Exercises to complete
[1] Rewrite the honour interview, beginning at the words "This was an" and stopping after "do it anyway?", and swap each "official punishment" for "sanctioned penalty".
[2] Continue the interview about honour after its last line.

BEGIN Source

FiveBooks Interviews

Kwame Anthony Appiah on Honour

The Princeton philosophy professor says your chances of being murdered for an honour-related reason are far greater in the American South than in the North - and greater still in an area settled by Scots-Irish

Your first choice is In the Name of Honor by Mukhtar Mai.

It’s by this amazing woman, though it’s an ‘as told to’ book written by a French journalist working through an interpreter. She talked to her about how she became known around the world because of this episode where she was raped, essentially at the order of a village council in Pakistan because one of the local big families said her brother, who I don’t think was even a teenager, had allegedly assaulted one of their daughters. In fact, he had only been talking to her. But it escalated and at the end of the day, because that was an assault on the honour of this family, they insisted on getting their own back.

This was an official punishment?

Well, it’s difficult, because there are these village councils which are not empowered to do this, but they do…

They do it anyway?

END Source
BEGIN Data segment

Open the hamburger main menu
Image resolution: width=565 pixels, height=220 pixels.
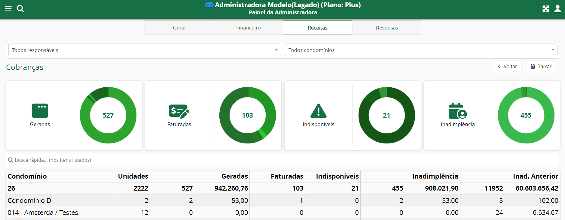[8, 9]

END Data segment

The results
[1]
This was an sanctioned penalty?

Well, it’s difficult, because there are these village councils which are not empowered to do this, but they do…

They do it anyway?

[2]
They sort of grow out of a tradition where they were the government, though they’re not any more. Anyway, what’s amazing is that it was horrible, obviously, and she spent a week locked away in her house, but then, instead of what normally happens in these circumstances, which is that the woman just retreats in shame, the village mullah, rather than letting them get away with it, said in Friday mosque that this was a wrong. So then the police felt they had to do something about it and they actually interviewed her.

While they tried to get her to cover it up, it very swiftly snowballed and she was at the centre of this international incident and the people who did it were prosecuted, which doesn’t happen very often. Then it was appealed, and now it’s a mess and still hasn’t been decided by the supreme court of Pakistan, but the key thing is that in doing this she drew attention to the possibility that instead of retreating in shame you should shame the people who did it. Because it drew international attention she got support from around the world and she got money and won prizes and started a centre which has two schools, a girls school and a boys school, though she herself is not literate.

She is an amazing woman, who, instead of doing what she was expected to do, resisted, and as a result women contacted her from all over Pakistan and she tries to support them. She argues against these honour killings and assaults but also for the human rights and the dignity of women in Pakistan.

Why have you chosen it particularly now?

She is one of my heroes and this is a book about how someone who grasps dignity, which is a form of honour based in our humanity, can resist the world of the negative side of honour, where women are punished because they are pawns in a game of honour between men.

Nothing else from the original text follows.